We’re roughly one month away from the beginning of the busiest shopping season of the year. Millions of people will descend on shopping malls and retail websites to buy holiday presents. And while credit scores are not likely at the top of any gift-givers’ priority lists, you’d be surprised just how active those scores might be.
First and foremost, if you apply for a new credit card or higher spending limits on existing cards for the holiday season, the card issuers will probably request your credit score from one or more of the national credit reporting companies (CRCs), Equifax, Experian and TransUnion. The same is true if a new car is on your shopping list or if you choose to open a store credit card account. Just as they would at any other time of year, those score inquiries from lenders can cause a dip in your credit score.
The shopping-season strategy here is twofold: You want to maximize your score before applying for this holiday-related credit, and you want to avoid having these holiday loans lower your score in advance of any major borrowing you may be planning in the early months of the new year.
Since you want to get the best available borrowing terms on any new loans you seek for the holidays, you should try to get your credit score as high as possible before applying for credit. Ideally that means you’ve got your outstanding card balances as close to zero as possible and at 30 percent or less of their spending limits. Ideally, it also means you’ve allowed a few months of timely payments to pass since the last time you applied for credit, since inquiry-related score drops typically rebound within a few months, as long as you continue making your payments on time.

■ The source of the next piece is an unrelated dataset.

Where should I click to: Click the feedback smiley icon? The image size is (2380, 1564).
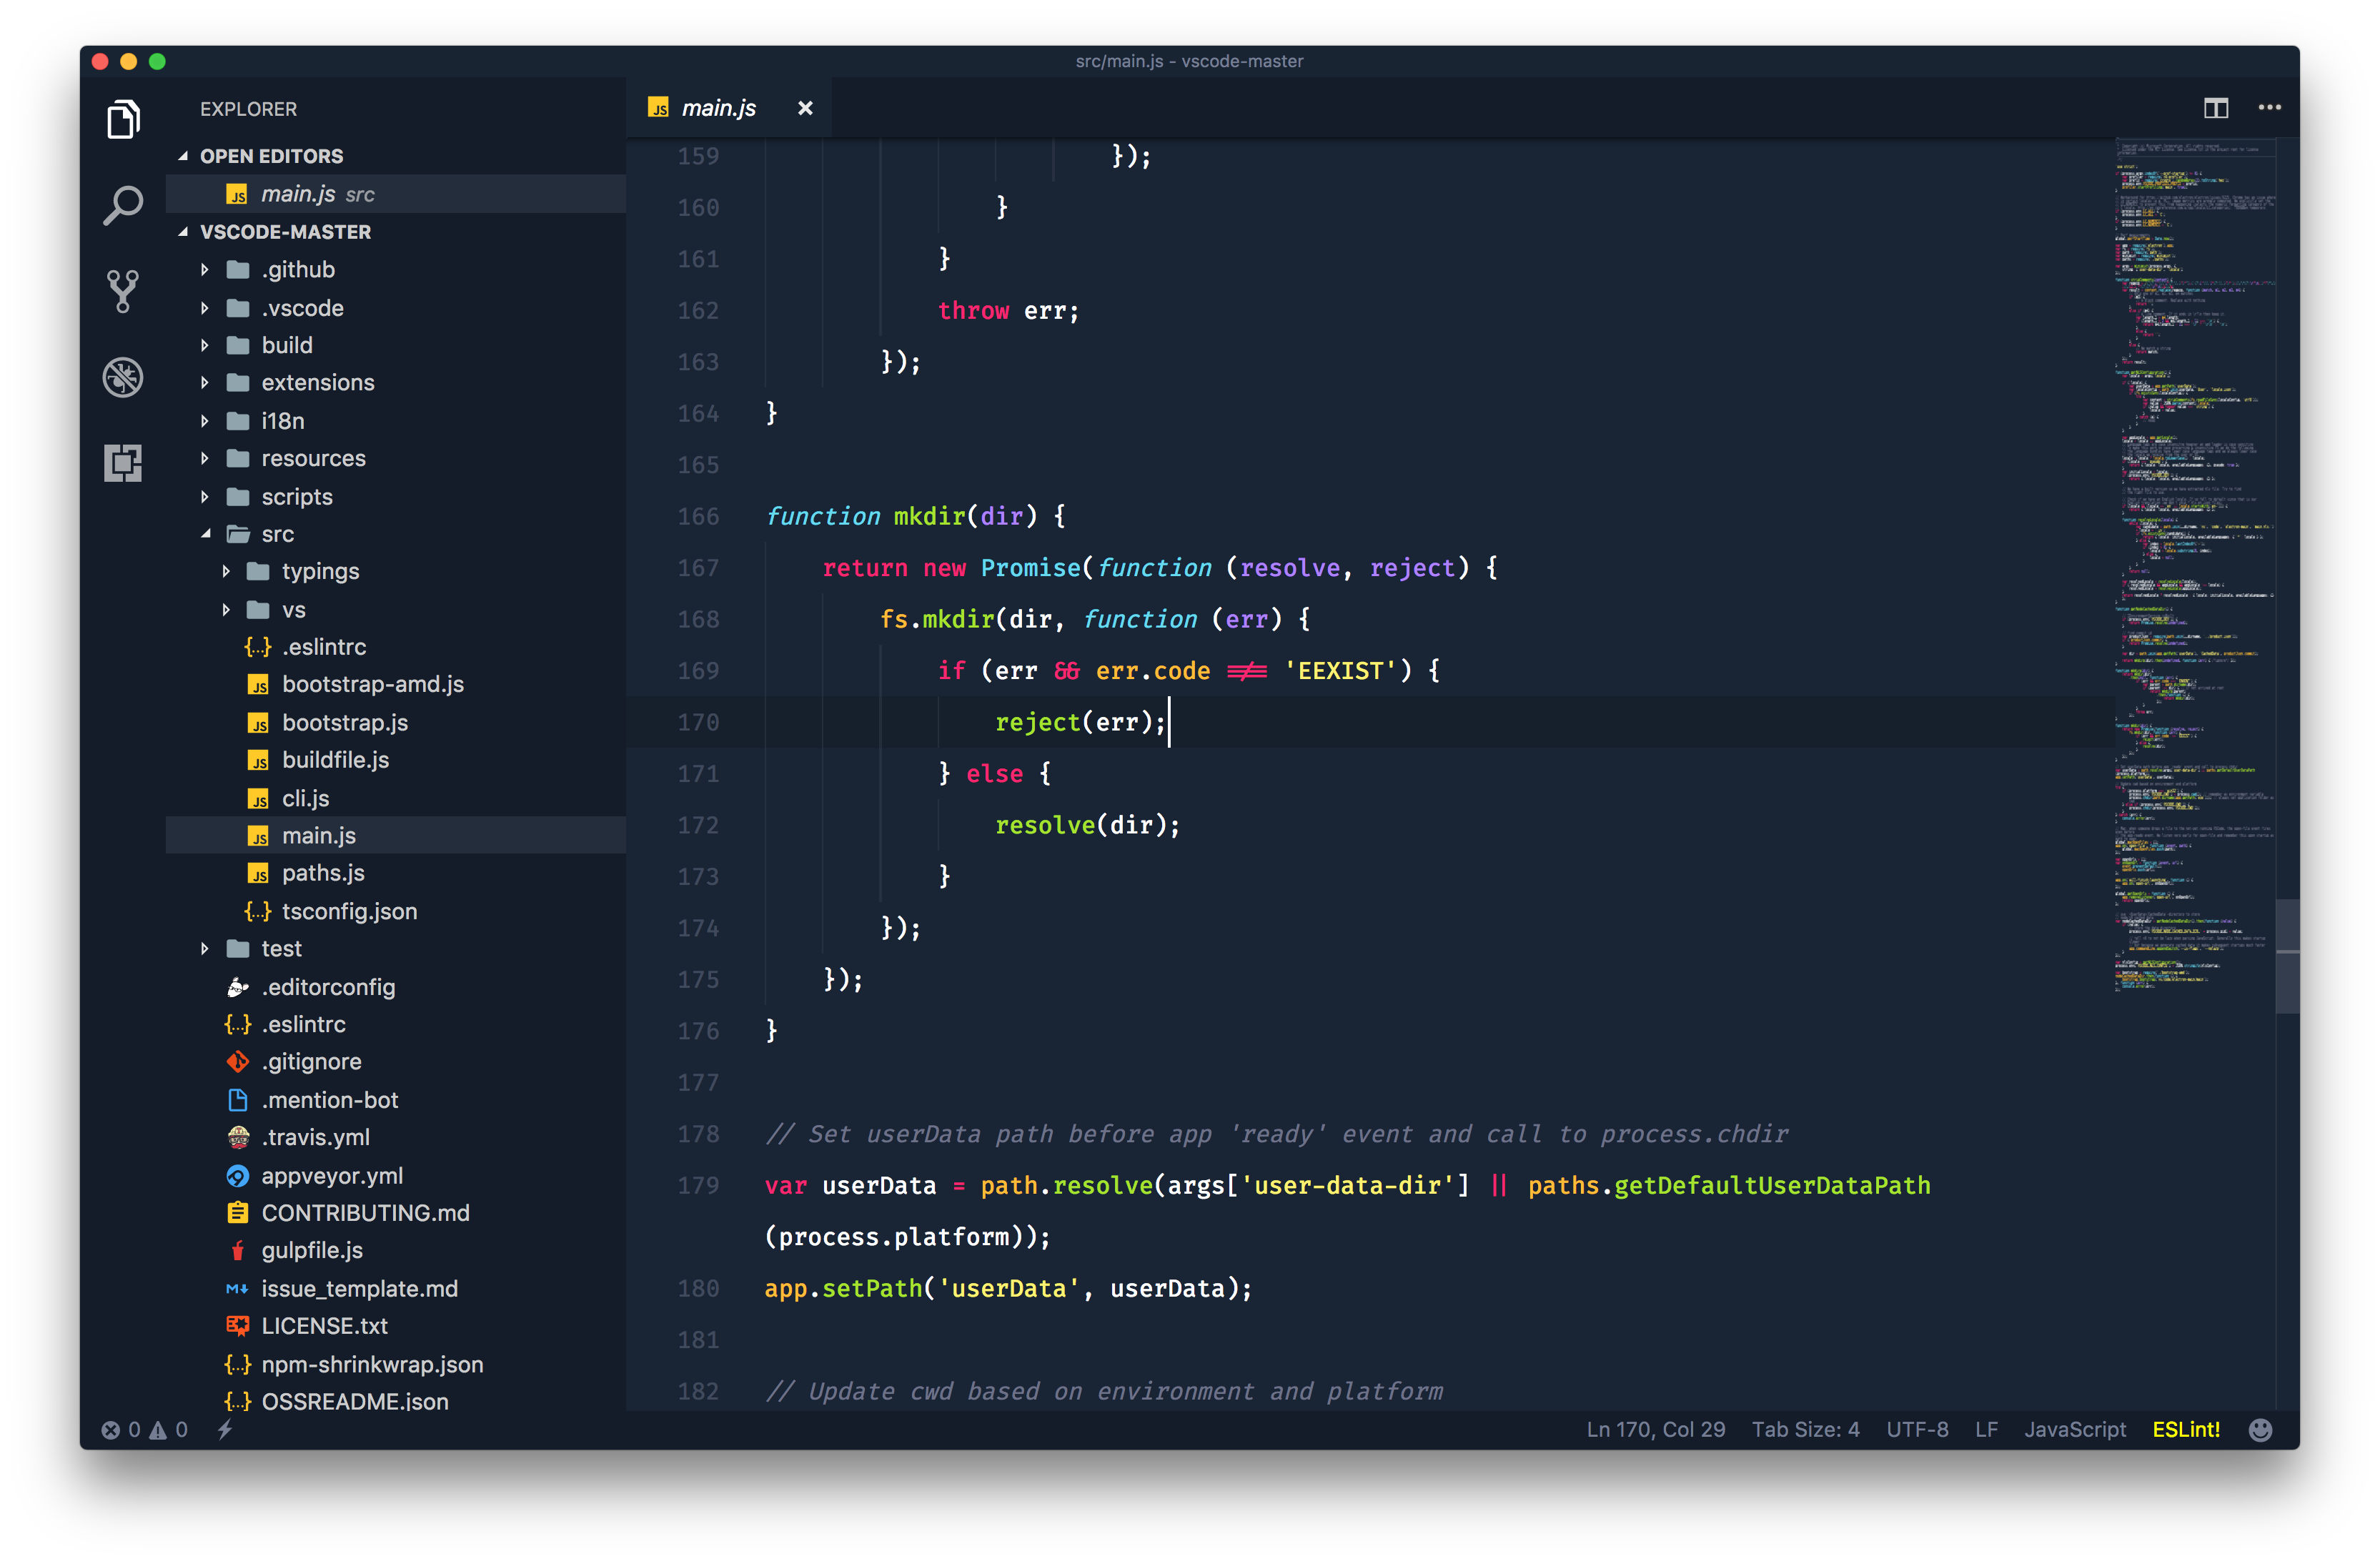[x=2260, y=1430]
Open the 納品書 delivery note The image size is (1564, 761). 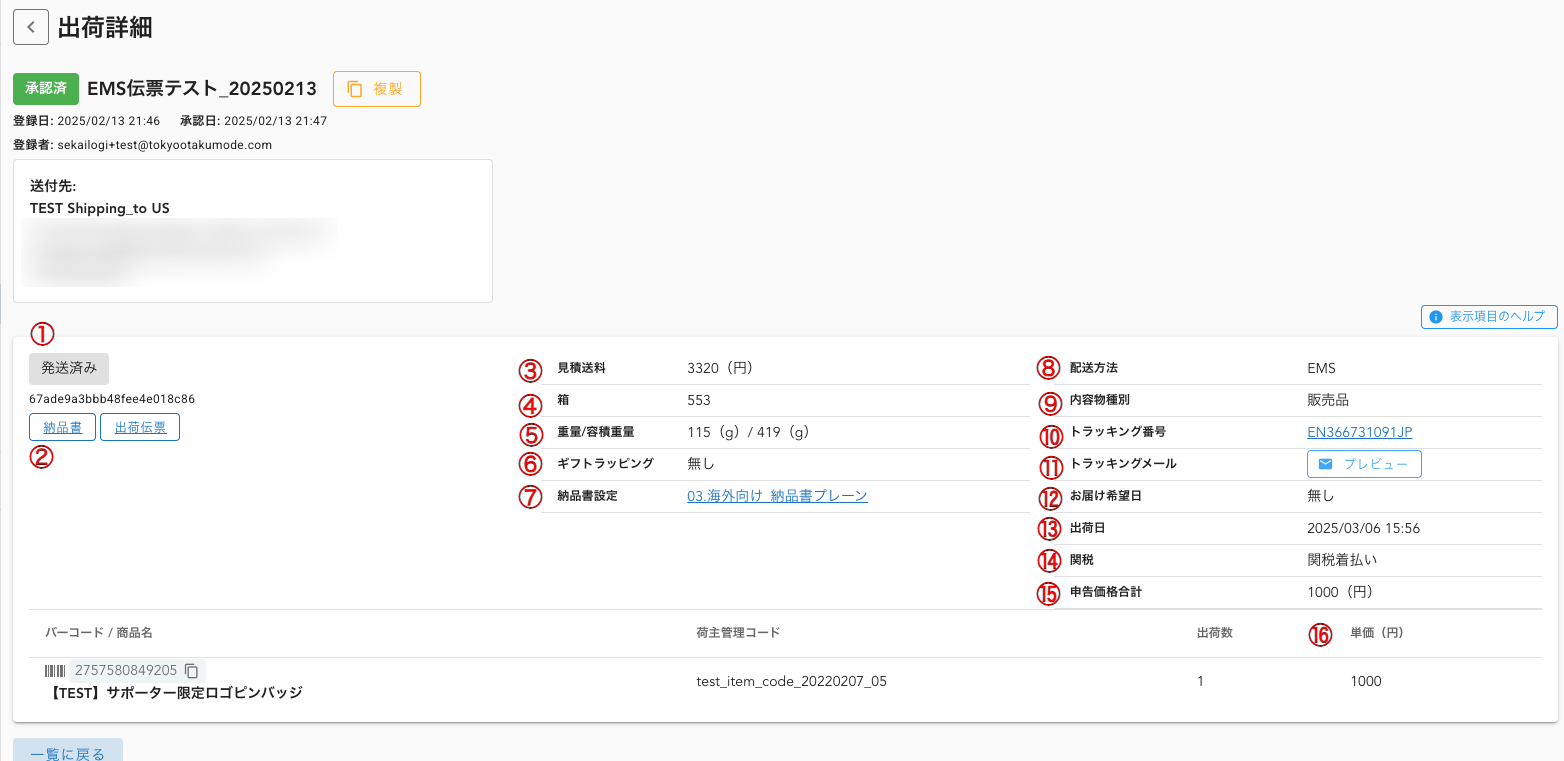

Conversely, if you plan to seek major loans in the spring (e.g., if you’re considering a new home or car purchase in spring or early summer), be aware that your holiday-season borrowing could keep your credit score from being in peak condition when you apply for those loans.
So, what do you do? There are several ways you can protect your scores during the holiday season to avoid any inadvertent negative score impact.
Credit scoring systems will consider and potentially penalize you if you have too much credit card debt appearing on your credit report, so the goal is to prevent holiday debt from showing up on your credit reports. Here’s how:
Any part of a new outstanding balance that you pay off before it appears on your monthly statement will never appear on your credit reports. So log in to your credit card account and make a payment before the Statement Closing Date, which is almost always exactly 21 days before your due date. If you do this routinely, you can get the convenience and safety of using credit cards for holiday shopping without hurting your credit score.
If you start using that trick before the holidays, you’ll be rewarded with a higher credit score in the new year. Think of it as an early resolution.